Given information -

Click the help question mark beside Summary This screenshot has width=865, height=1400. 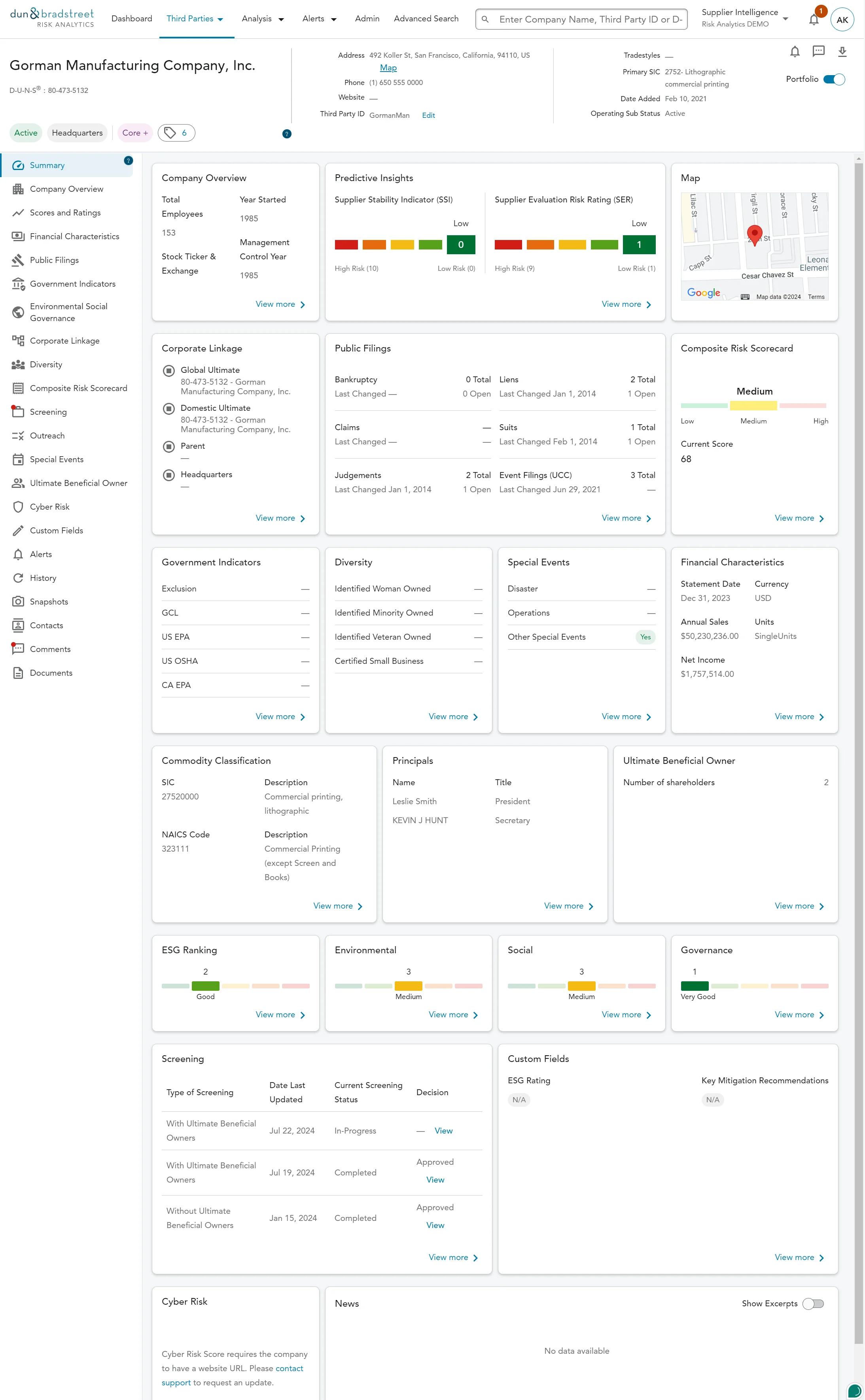(128, 161)
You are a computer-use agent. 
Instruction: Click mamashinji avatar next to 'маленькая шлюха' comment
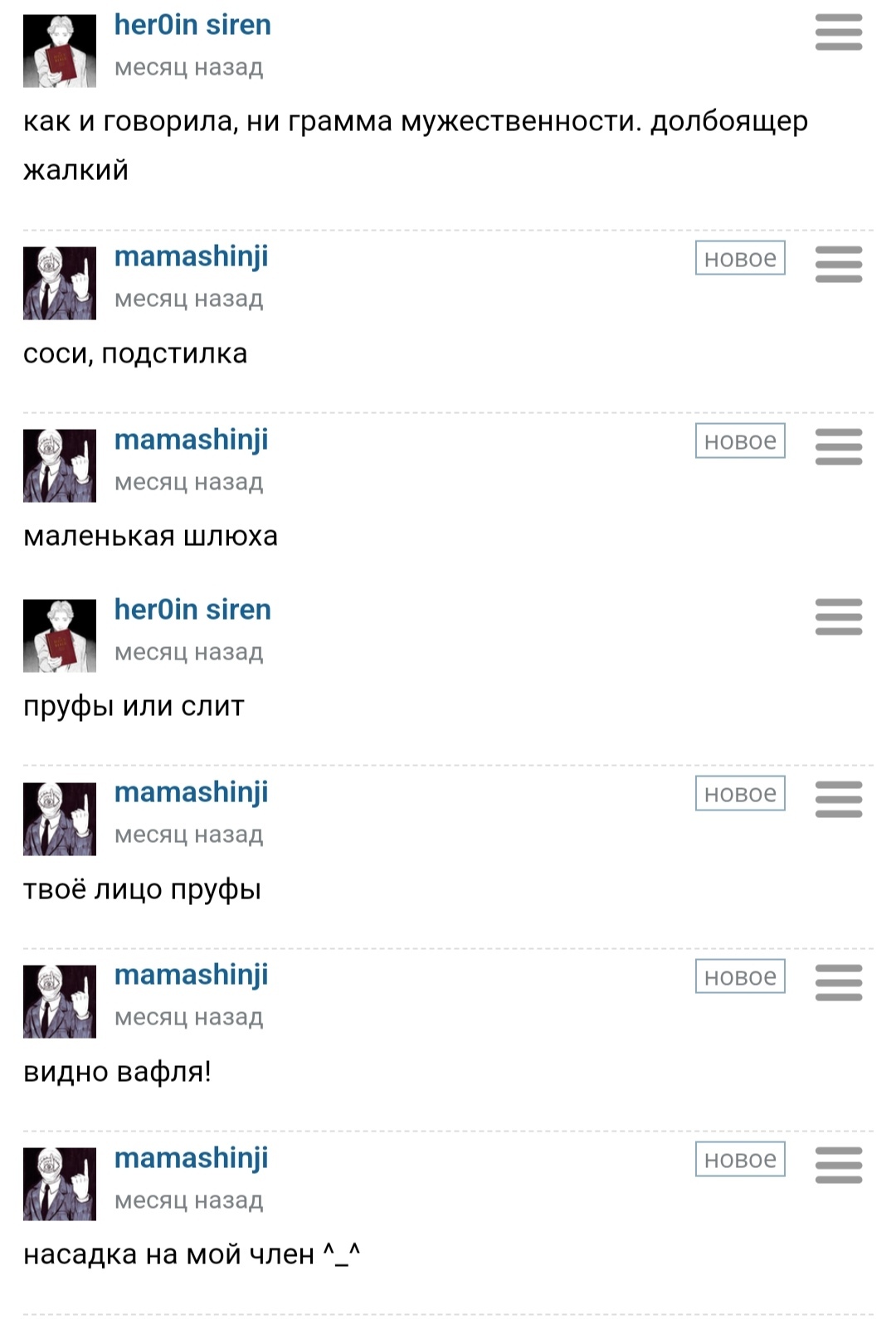pos(60,465)
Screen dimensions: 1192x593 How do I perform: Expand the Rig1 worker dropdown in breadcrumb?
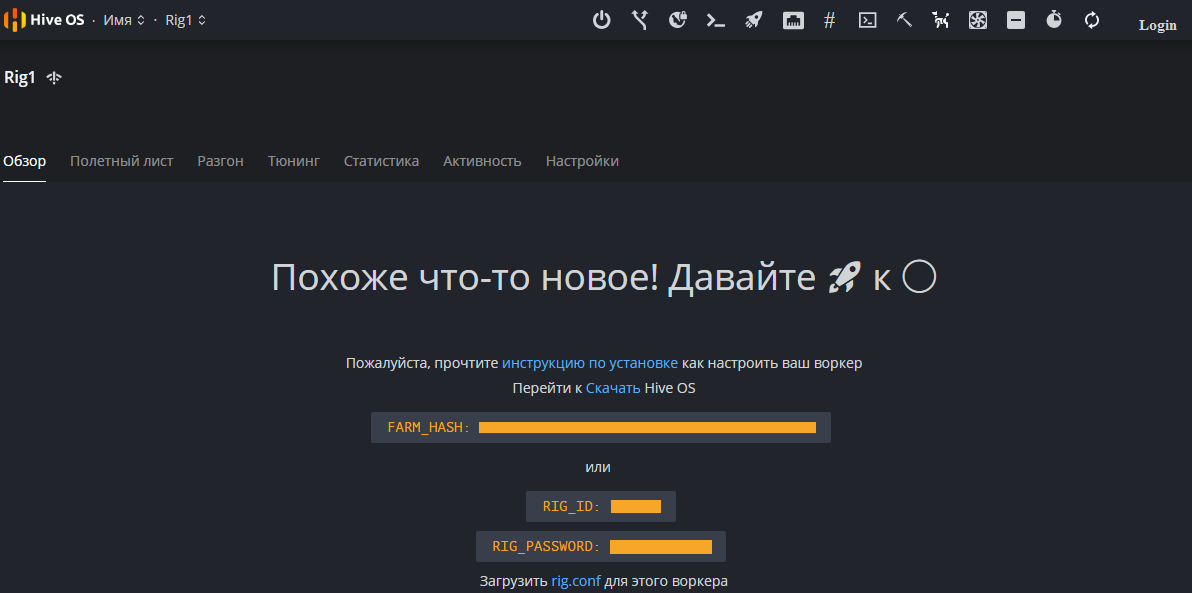point(185,20)
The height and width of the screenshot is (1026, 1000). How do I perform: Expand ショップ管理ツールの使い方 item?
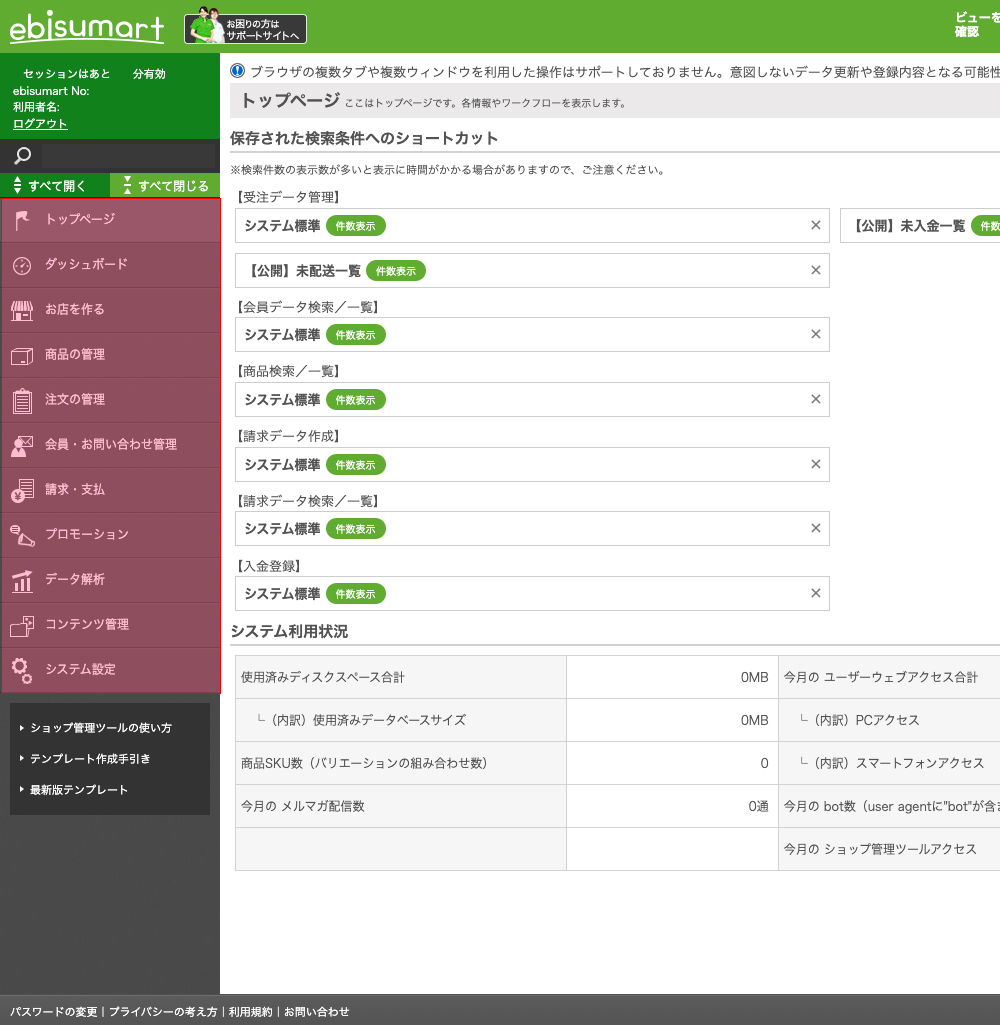pos(100,728)
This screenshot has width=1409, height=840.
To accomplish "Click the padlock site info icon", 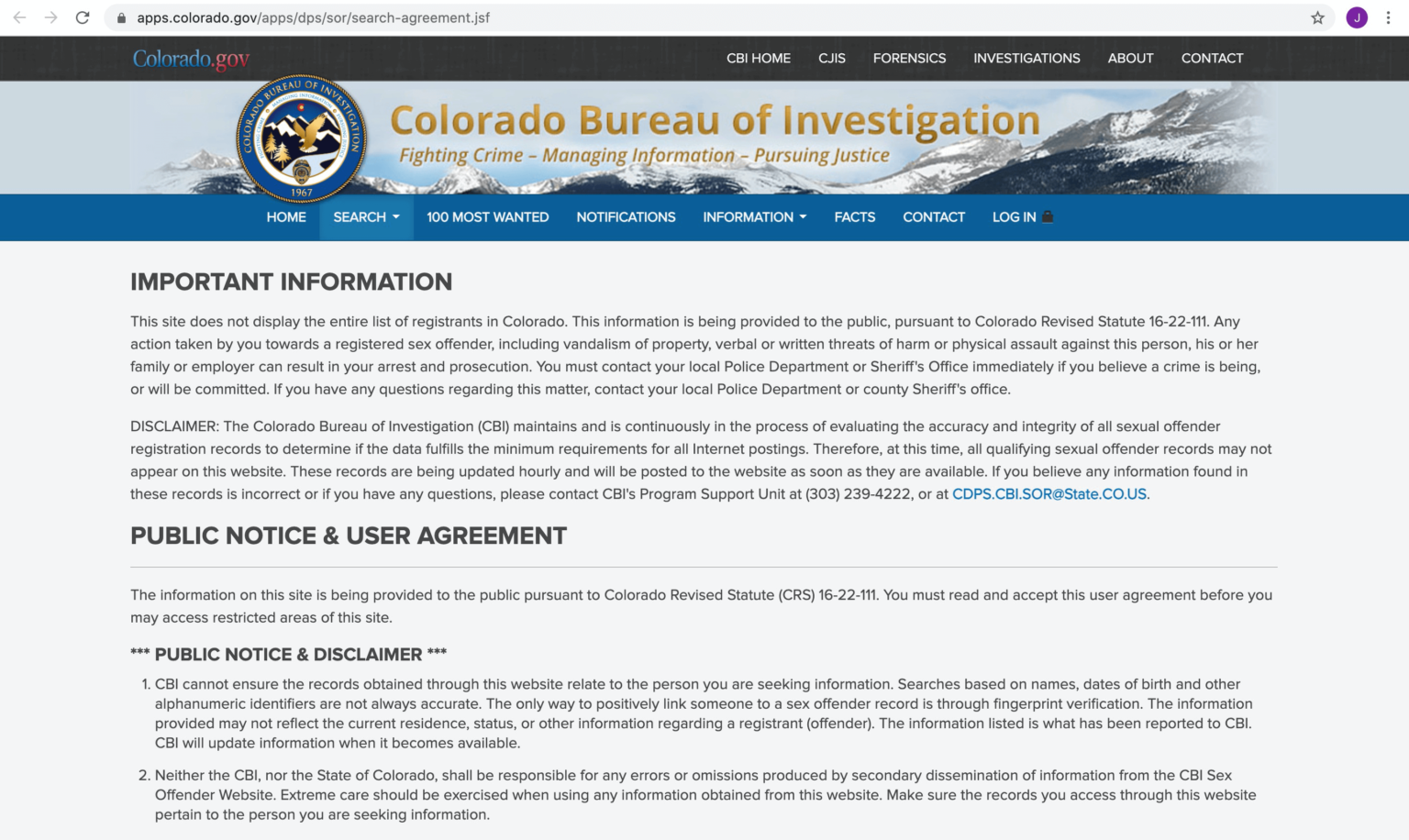I will point(121,17).
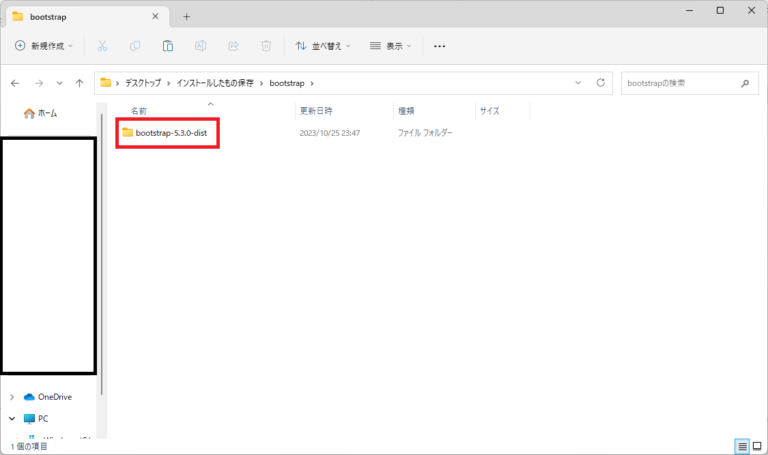Click the Copy icon in toolbar

[135, 46]
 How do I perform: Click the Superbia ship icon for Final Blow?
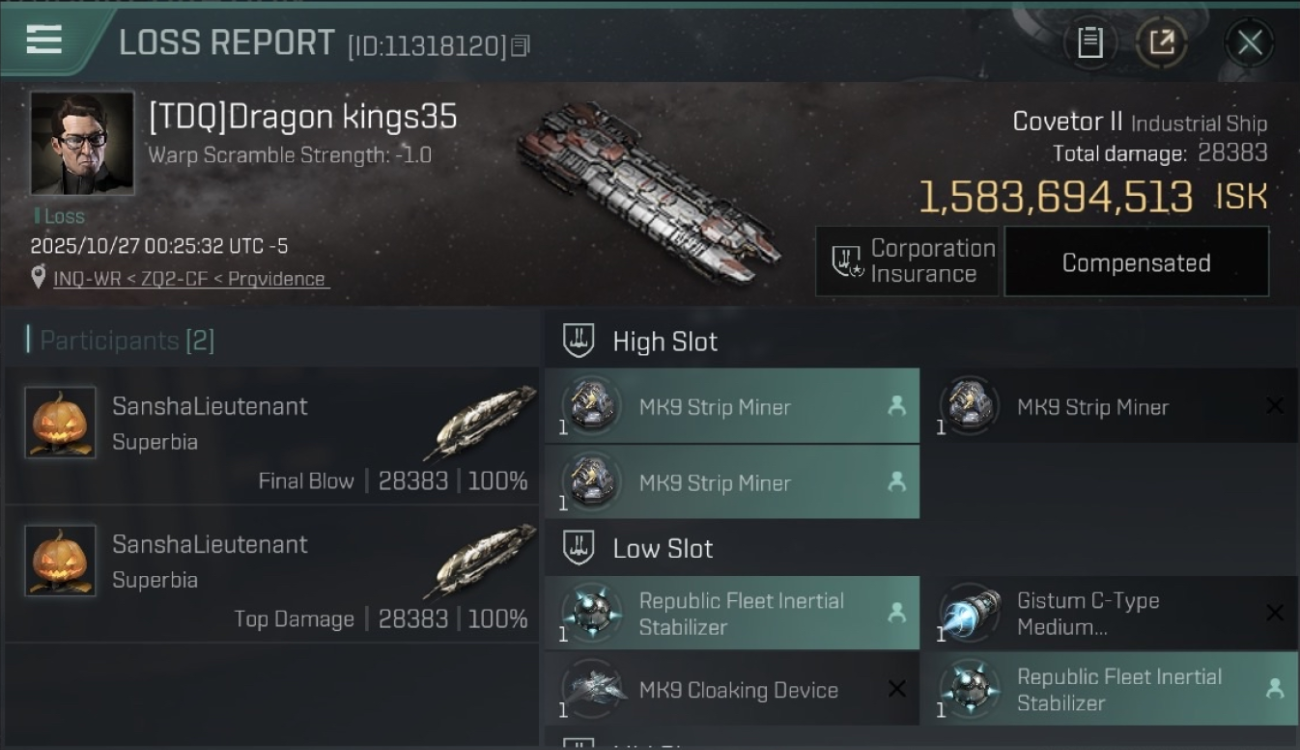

What needs to be done -
How many lines above contain the word "perform"? Reply with the number alone.

Task output -
3